Low-latency extremely accurate input timing is by far the hardest thing to handle in an emulator.
Generally the emulator will complete emulation for an entire video frame in a couple of ms, which implies it idles doing nothing for 10+ms. All the events that arrive in that time then get delivered 'simultaneously' to the emulation (which can delay them the appropriate amount of time that it would take to receive them over e.g. a serial port, but they still arrive in these big chunky clumps).
Trying to solve this problem is very hard. You could try to do a fine-granularity wait (e.g. on every video line) but this is then subject to timing issues when you don't get your timeslice (and you won't get your timeslice moderately frequently on any non-realtime OS). You can buffer all input a frame ahead, including timing information, and replay it accurately. But this pumps latency into the system. And all solutions require some work to be going on at a very fine granularity which is a right pain on power consumption, free cycles for the rest of the system and the like; even modern operating systems are only just starting to think about even 1ms timeslices, let alone 64us or similar.
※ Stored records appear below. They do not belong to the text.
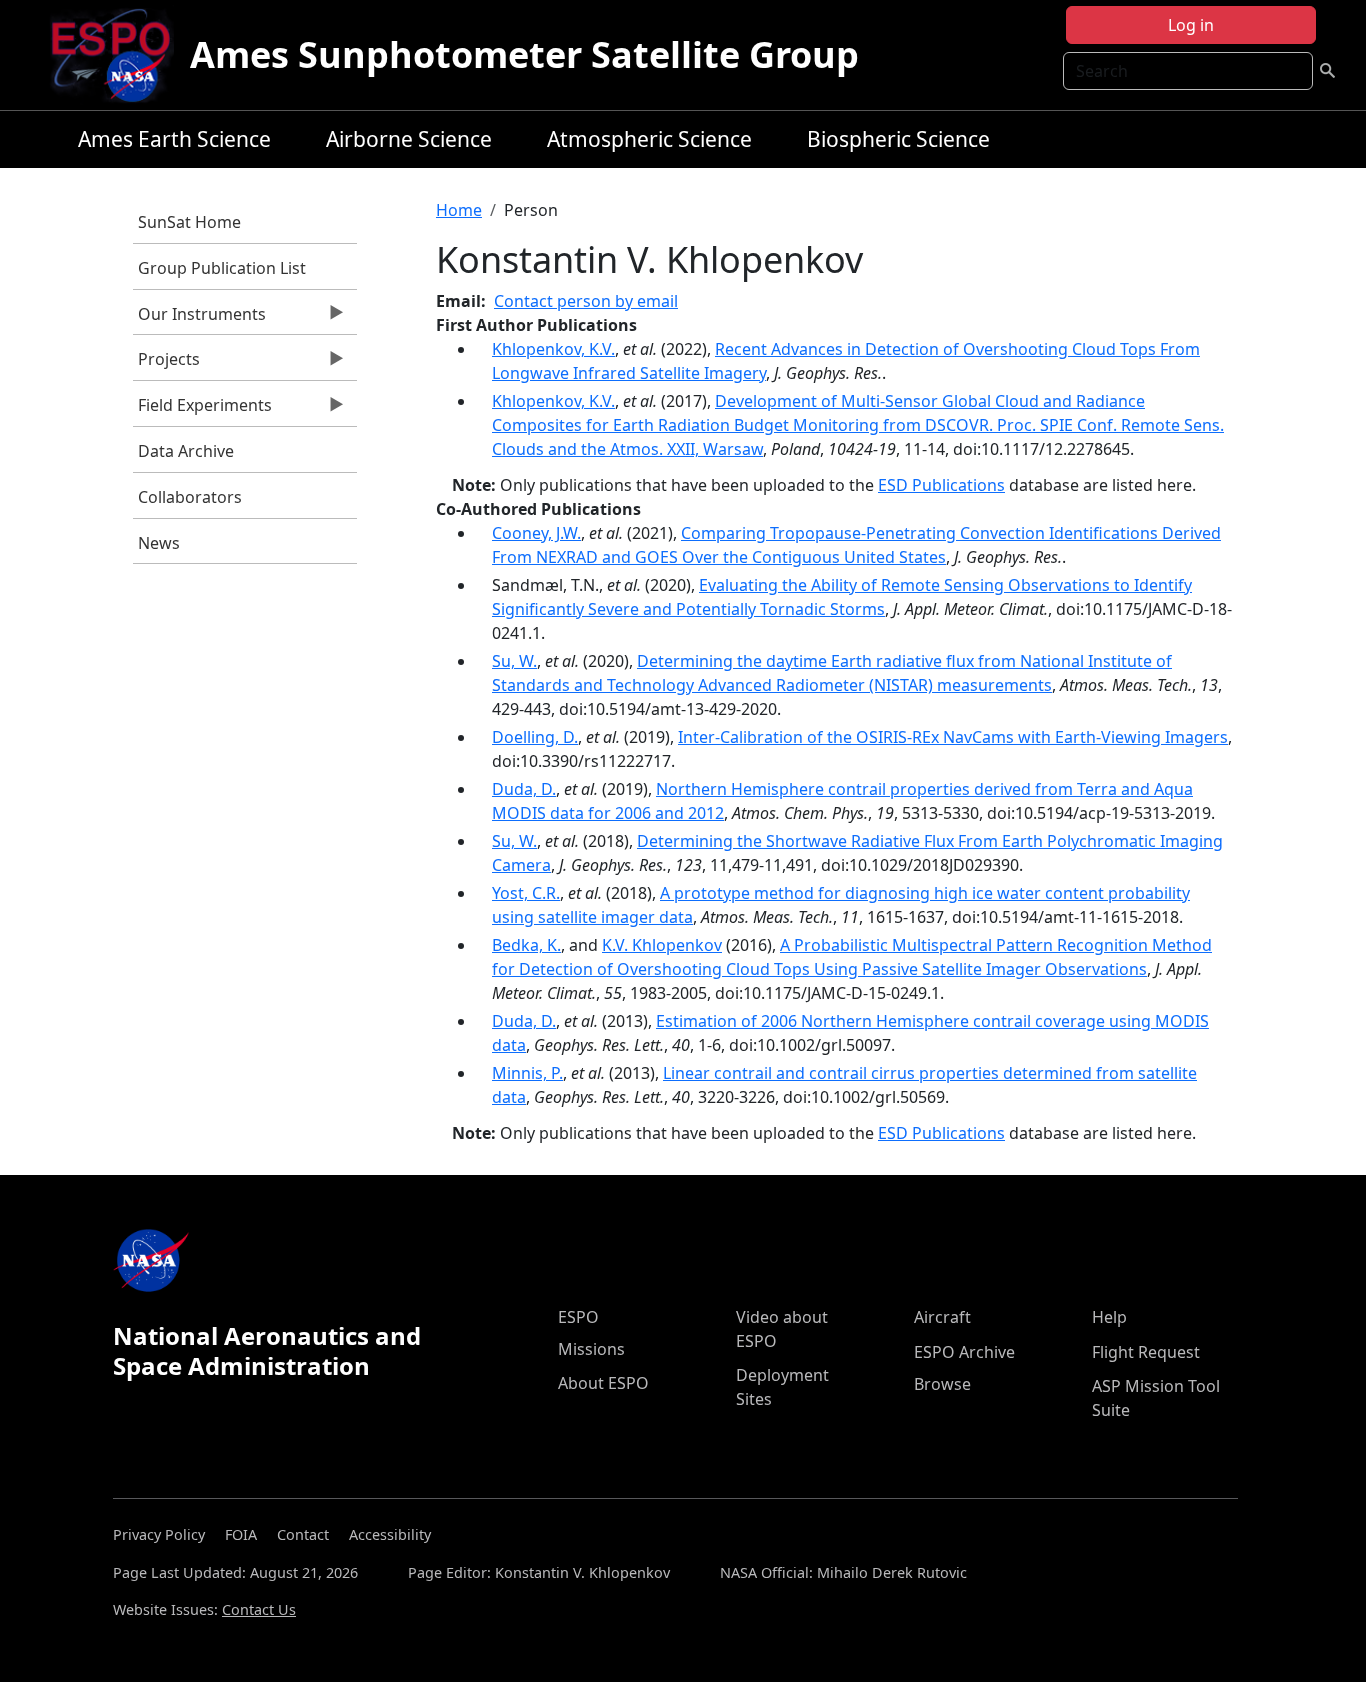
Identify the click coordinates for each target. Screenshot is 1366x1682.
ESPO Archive (964, 1352)
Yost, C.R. (526, 893)
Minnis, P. (527, 1073)
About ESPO (603, 1383)
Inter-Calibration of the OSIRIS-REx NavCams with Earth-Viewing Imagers (953, 737)
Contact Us (259, 1609)
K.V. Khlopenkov (662, 945)
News (159, 543)
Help (1109, 1317)
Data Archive (186, 451)
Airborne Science (409, 139)
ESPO (578, 1317)
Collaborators (190, 497)
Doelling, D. (535, 737)
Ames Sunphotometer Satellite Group (524, 54)
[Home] (118, 55)
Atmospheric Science (649, 139)
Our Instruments (199, 319)
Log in (1191, 25)
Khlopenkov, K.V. (553, 349)
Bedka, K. (526, 945)
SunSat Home (189, 222)
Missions (591, 1349)
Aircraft (942, 1317)
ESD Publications (941, 485)
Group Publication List (222, 268)
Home (459, 210)
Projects (166, 364)
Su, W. (514, 661)
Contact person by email (586, 301)
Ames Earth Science (174, 139)
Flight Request (1146, 1352)
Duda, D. (524, 789)
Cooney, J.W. (536, 533)
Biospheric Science (898, 139)
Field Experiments (202, 410)
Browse (942, 1384)
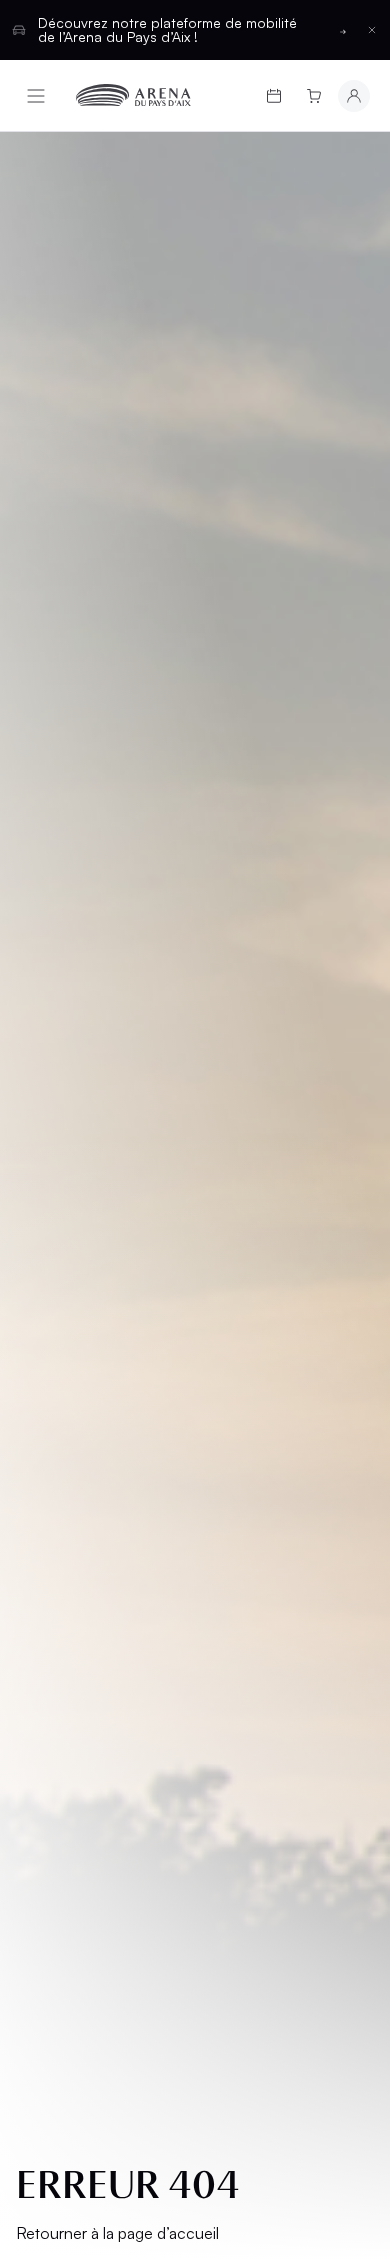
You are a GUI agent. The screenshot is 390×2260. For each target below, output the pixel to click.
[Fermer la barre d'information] (372, 30)
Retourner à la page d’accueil (117, 2233)
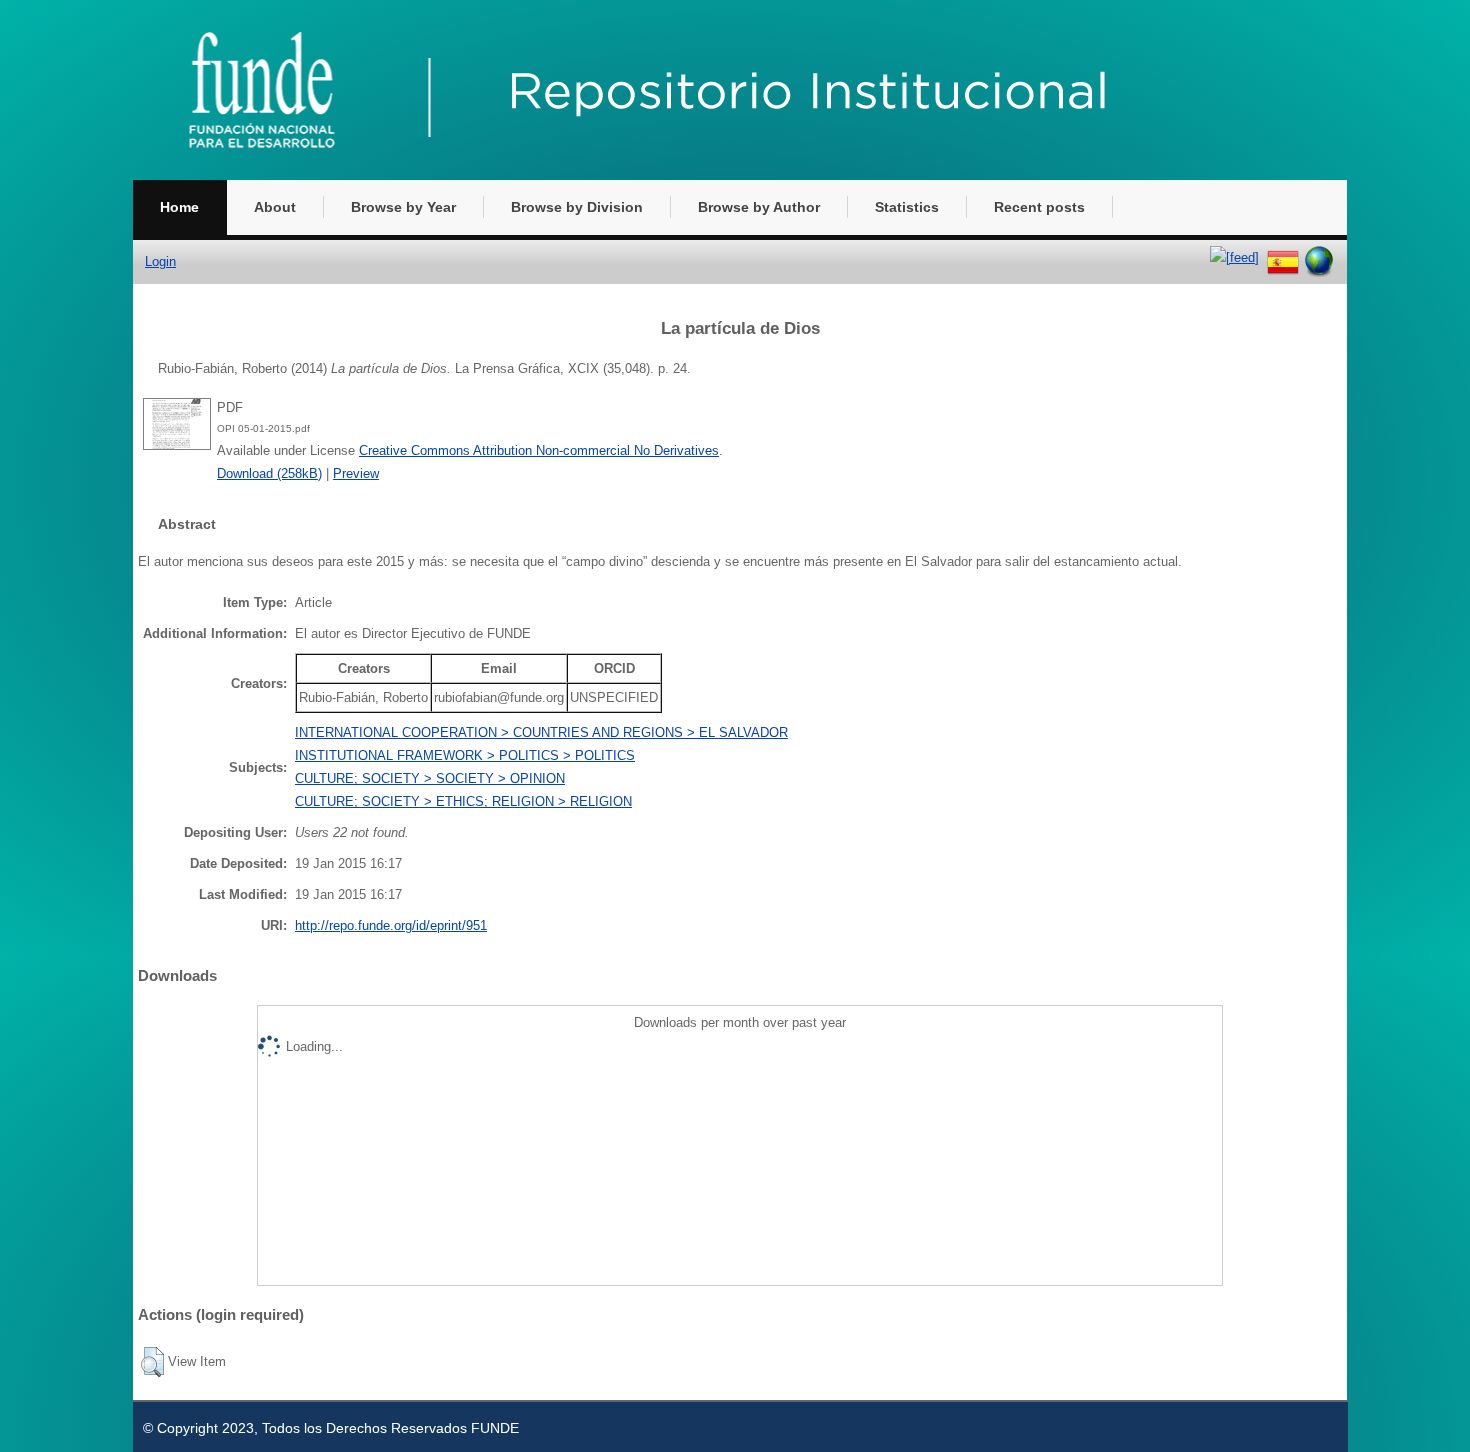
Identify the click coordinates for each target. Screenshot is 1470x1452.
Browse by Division (577, 207)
It's generally not a large problem for one-way communication, but bidirectional communication runs hard into this. E.g. using a network to emulate serial; two emulators connected via the network will really struggle to handle any handshaking protocol at decent speed because if it sends then listens it's often likely to see 10ms delays in the response, and 19200 baud should be able to see a response in under 1ms always. I ran into this trying to get serial-via-network working for Populous, Stunt Car Racer and the like.